"Repeatedly the unimaginable form, color, and way of moving of the flora and fauna of the natural world give me ideas for my work in computer graphics. With the creation of the earth and the historical accumulation of time, many bewitching forms and patterns of movement, rules and principles have come into being. Even in the most primitive period in the process of evolution, the forms of life, seen from archeological point of view, offer extremely interesting material for modeling. Early life forms are specially interesting because in their still undifferentiated condition, the direction of later complex evolution is not yet decided.

With its ability to capture the details of delicate forms and power to minutely represent very complex physical object, high definition computer graphics lure us to express this kind of substantiality. It is possible to increase the richness of representation of the surface or "skin", of a physical object, or "form", by combining a number of techniques like texture and pattern mapping and normal vector mapping to create a sense of bumpiness, or depth of surface. High definition technology can enhance the possible effects using computer graphic images. We must therefore experiment and attempt things with high definition graphics. Which are difficult with standard technology, and thus discover what is possible.

In my view, high definition computer graphics is especially suited to representing a viscous sphere of density or a "metaball". With high definition technology, it will be possible to see images which could not be done with standard technology such as the appearance and growth of the increasingly dense space of a curved surface.
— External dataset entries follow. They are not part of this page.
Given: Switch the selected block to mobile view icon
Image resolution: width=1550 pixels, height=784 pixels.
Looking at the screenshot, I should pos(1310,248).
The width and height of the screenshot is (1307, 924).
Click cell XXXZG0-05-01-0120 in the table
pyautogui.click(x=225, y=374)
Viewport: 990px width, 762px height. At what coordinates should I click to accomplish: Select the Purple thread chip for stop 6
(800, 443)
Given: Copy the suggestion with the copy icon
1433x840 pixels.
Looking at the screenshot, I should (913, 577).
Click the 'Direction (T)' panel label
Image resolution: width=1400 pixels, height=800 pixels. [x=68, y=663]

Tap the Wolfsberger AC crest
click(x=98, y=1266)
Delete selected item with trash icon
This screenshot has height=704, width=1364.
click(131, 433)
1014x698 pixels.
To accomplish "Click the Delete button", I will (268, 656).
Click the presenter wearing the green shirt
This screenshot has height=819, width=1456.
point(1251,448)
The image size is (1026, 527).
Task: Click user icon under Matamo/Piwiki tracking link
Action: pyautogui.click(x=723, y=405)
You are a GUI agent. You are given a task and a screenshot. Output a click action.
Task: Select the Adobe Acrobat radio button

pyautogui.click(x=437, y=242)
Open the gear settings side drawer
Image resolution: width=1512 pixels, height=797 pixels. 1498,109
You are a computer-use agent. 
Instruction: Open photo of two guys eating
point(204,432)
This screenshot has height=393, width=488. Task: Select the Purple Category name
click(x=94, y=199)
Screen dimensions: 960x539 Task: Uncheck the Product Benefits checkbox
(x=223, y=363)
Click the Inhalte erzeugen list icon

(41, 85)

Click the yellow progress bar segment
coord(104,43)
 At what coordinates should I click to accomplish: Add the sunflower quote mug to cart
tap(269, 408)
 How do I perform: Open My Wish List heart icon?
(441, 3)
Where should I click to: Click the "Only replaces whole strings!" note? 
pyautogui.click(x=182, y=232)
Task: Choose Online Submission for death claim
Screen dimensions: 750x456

With high definition imaging it will be possible to pursue interesting ideas in either moving or still images. The ease of moving with unrestricted freedom back and forth between still images and moving images, will allow one's personal inspiration to be constantly renewed. One will be free to choose to express a feeling of substance by paying attention to the minute details of form and color in a still image or to express variation and change by focusing on the rhythm of movement on the axis of time in moving images. Personally I would like to be able to physically feel the new always fresh images which will be possible from within the pursuit of new high definition computer graphic images. I want to describe warm subtropical water, as a purified object existing in a realm of overflowing brilliance".

Yoichiro Kawaguchi

 

 


One of the world's outstanding computer graphics artists, Yoichiro Kawaguchi was born in Kagoshima, Japan, in 1952. He graduated from the Kyushu Art Technical Institute and finished the graduate course at Tokyo Educational College. At present he is associate professor at Nippon Electronics College's Art and Science Laboratory. His main interest is devoted to the interaction of science and the arts and the development of new artistic methods and techniques in computer graphics based upon morphological and ecological laws of Nature.